Snap ML is available as part of IBM Watson Machine Learning Community Edition (WML CE) 1.6.1, a component in WML Accelerator 1.2.1. By setting up a WML Accelerator environment that that can execute snap-ml-spark APIs, you can complete the following Snap ML operations in WML Accelerator:

  • Running snap-ml-spark applications through spark-submit
  • Enabling snap-ml-spark APIs inside Jupyter Notebooks

To perform these operations, you must configure IBM Spectrum Conductor 2.3 according to the information shown below. IBM Spectrum Conductor 2.3 is a component of IBM Watson Machine Learning Accelerator 1.2.1 for deploying frameworks and services for a multitenant enterprise environment.

  • Overview
  • Configure IBM Spectrum Conductor for Snap ML
  • Create the Anaconda environment
  • Create the Spark instance group (SIG)
  • Running snap-ml-spark applications through spark-submit in WML Accelerator 1.2.1
  • Running Jupyter Notebooks in WML Accelerator 1.2.1 using snap-ml-spark

Overview

The snap-ml-spark package provides python API for easy to use training of Generalized Linear Models (GLMs).
The snap-ml-spark package offers distributed training of models across a cluster of machines. The library is exposed to the user via a spark.ml-like interface that can be seamlessly integrated into an existing pySpark application.
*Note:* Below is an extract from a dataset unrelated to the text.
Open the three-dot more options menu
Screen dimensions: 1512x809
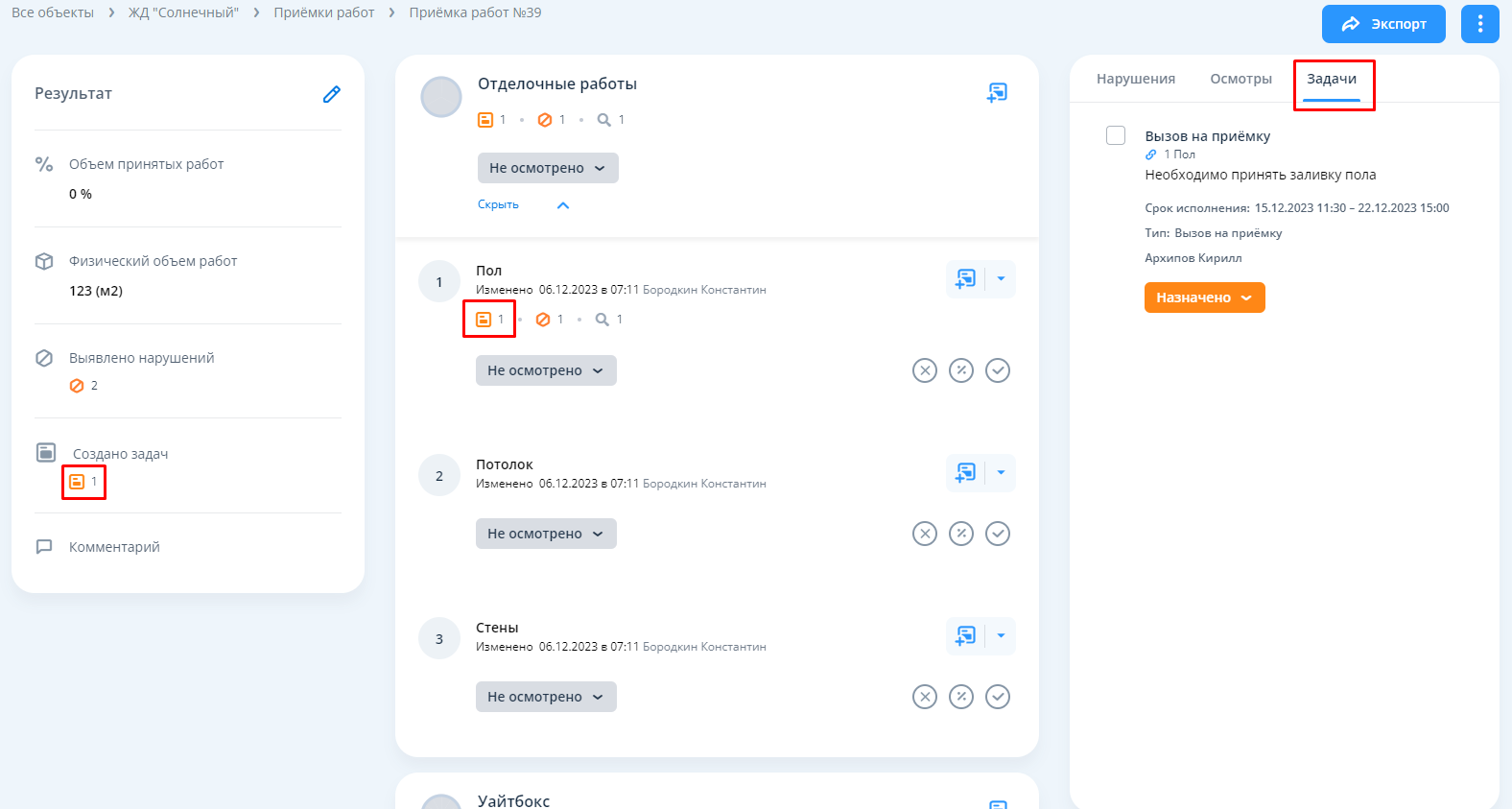coord(1479,24)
Configure IBM Spectrum Conductor for Snap ML

Create the gpus resource group:

  1. Log in to the cluster management console as an administrator.
  2. From the cluster management console, navigate to Resources > Resource Planning (Slot) > Resource Groups:

  3. Under Global Actions, click Create a Resource Group.
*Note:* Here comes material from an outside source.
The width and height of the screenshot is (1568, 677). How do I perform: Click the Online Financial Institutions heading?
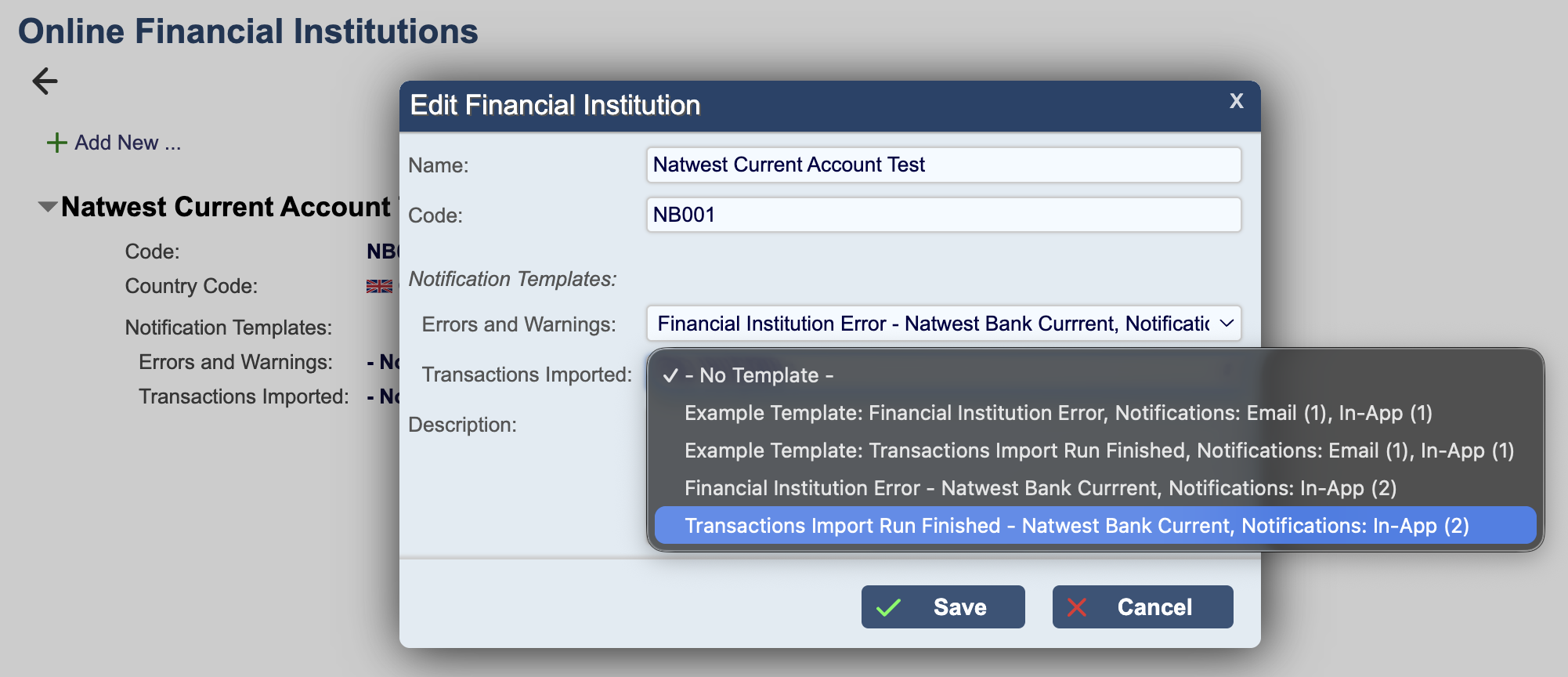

  4. Create a resource group called gpus with Advanced formula ngpus.

  5. Navigate to Resources > Consumers and select a consumer, such as SampleApplications, then open the Consumer Properties tab. Under the section Specify slot-based resource groups, select the new gpus resource group and click Apply.

  6. Navigate to Resources > Resource Planning (Slot) > Resource Plan. Select the gpus resource group and select Exclusive as the Slot allocation policy. Exclusive indicates that when IBM Spectrum Conductor allocates resources from this resource group, it uses all free slots from a host. For example, assuming there are four GPUs on a host, a request for 1, 2, 3, or 4 GPUs would take the whole host. Click Apply.
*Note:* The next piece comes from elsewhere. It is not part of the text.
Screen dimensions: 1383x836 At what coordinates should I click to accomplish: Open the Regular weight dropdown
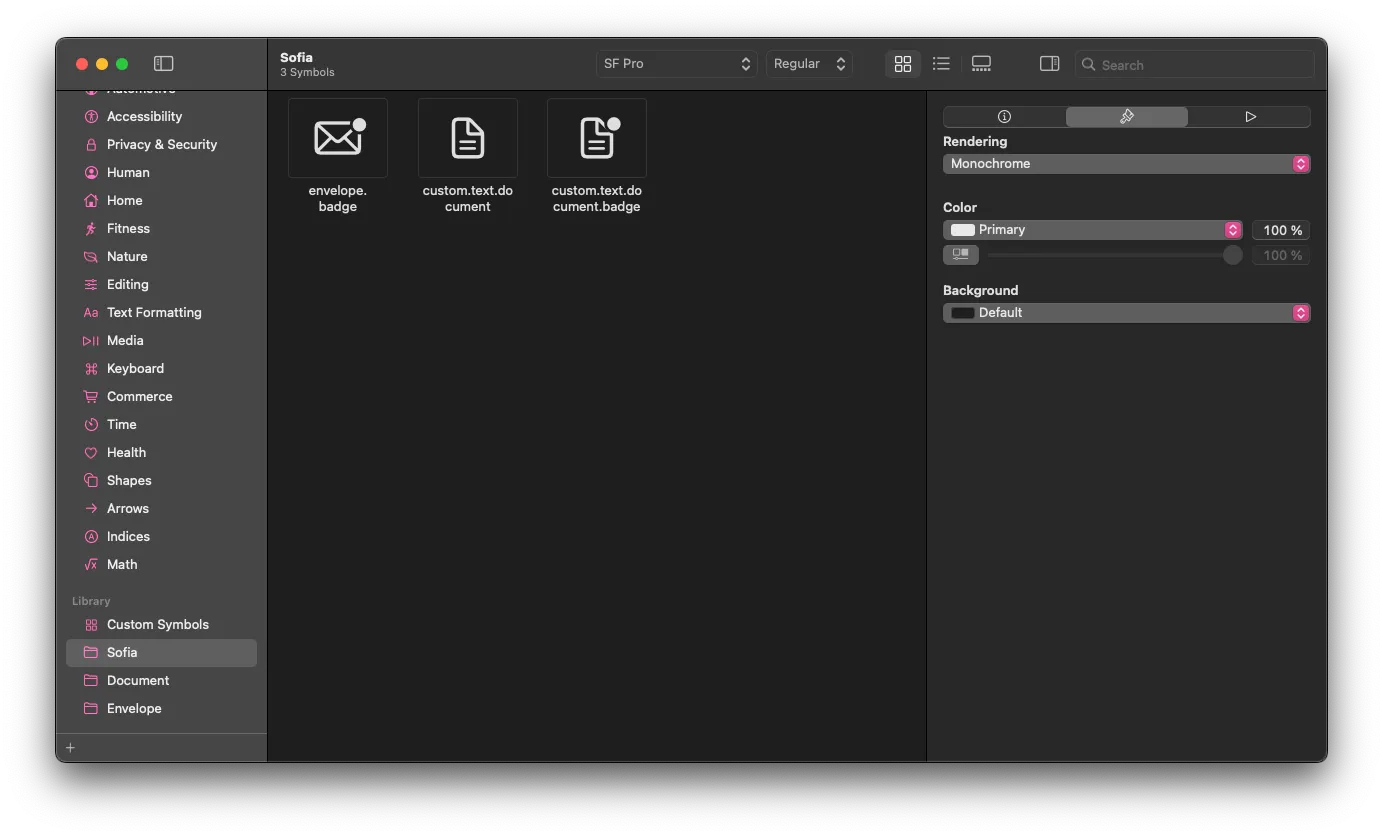click(809, 64)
Create the Anaconda environment

Create an Anaconda environment first, then during the creation of the Spark instance group (SIG), select Jupyter Notebook, and then select the appropriate Anaconda distribution environment name.

  1. Navigate to Workload > Spark > Anaconda Management. Look for the ppc64le Anaconda distribution name such as Anaconda3-2018-12-Linux-ppc64le. If you do not find it, follow these steps:
    a. Download Anaconda3-2019.03-Linux-ppc64le.
    b. From the Anaconda Management window, click Add.
    c. Upload Anaconda3-2019.03-Linux-ppc64le.sh.

  2. Select Anaconda3-2019-03-Linux-ppc64le and click Deploy.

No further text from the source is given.